[Begin Provided data]
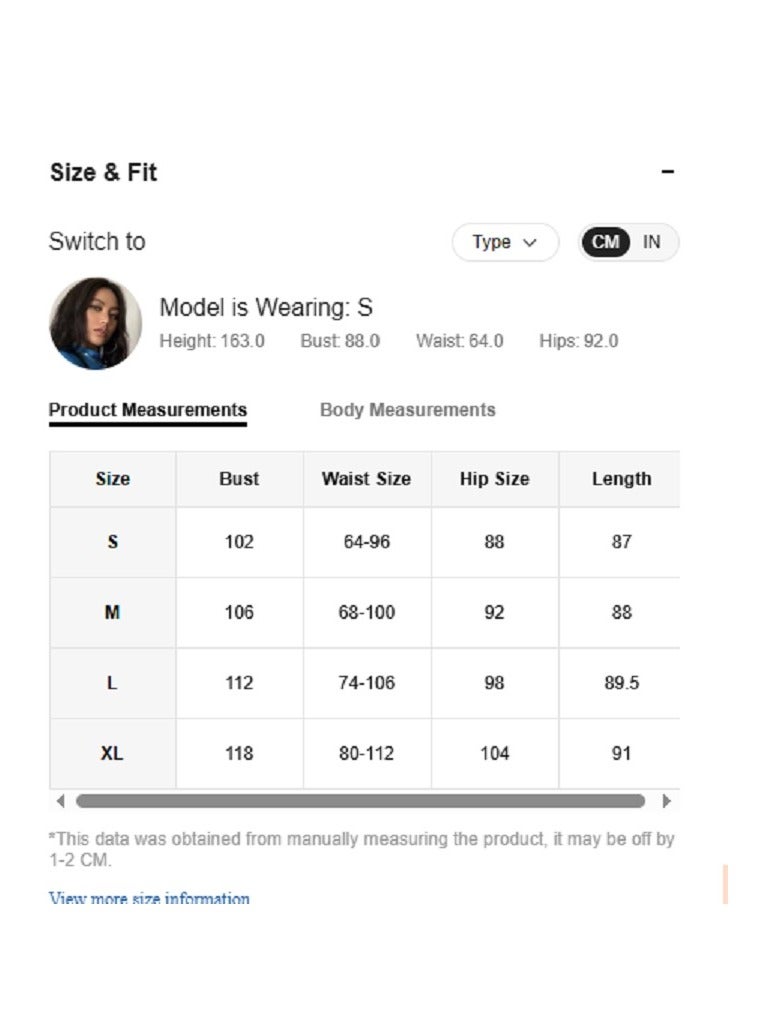Switch units to IN
The height and width of the screenshot is (1032, 757).
click(x=652, y=242)
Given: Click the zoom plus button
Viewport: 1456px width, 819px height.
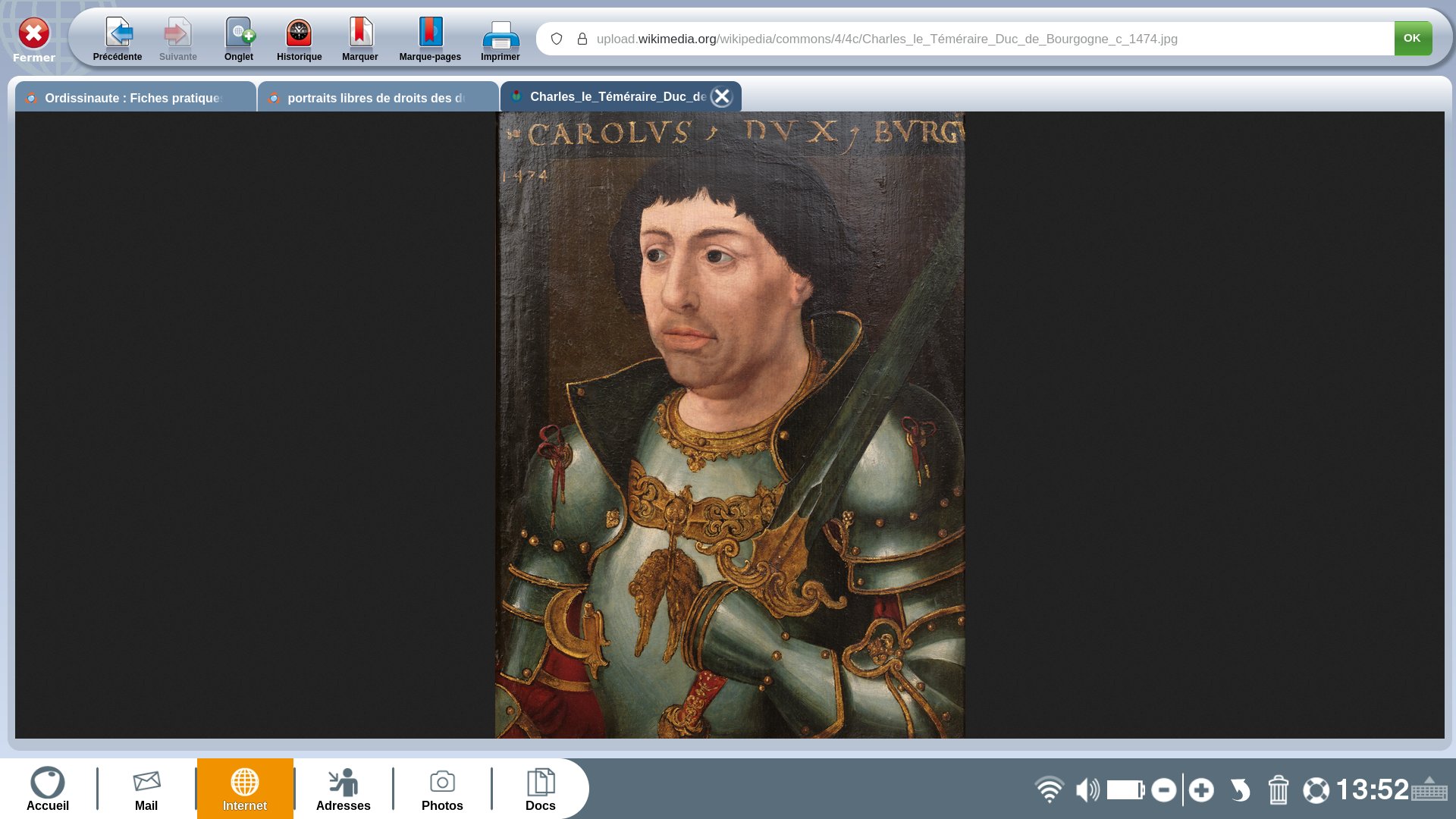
[End Provided data]
Update the items from the line containing "Given: Click the zoom plus button" through the end of the items by replacing "plus" with "minus" and changing nothing else. Give only that part, without the pictures.

Written response -
Given: Click the zoom minus button
Viewport: 1456px width, 819px height.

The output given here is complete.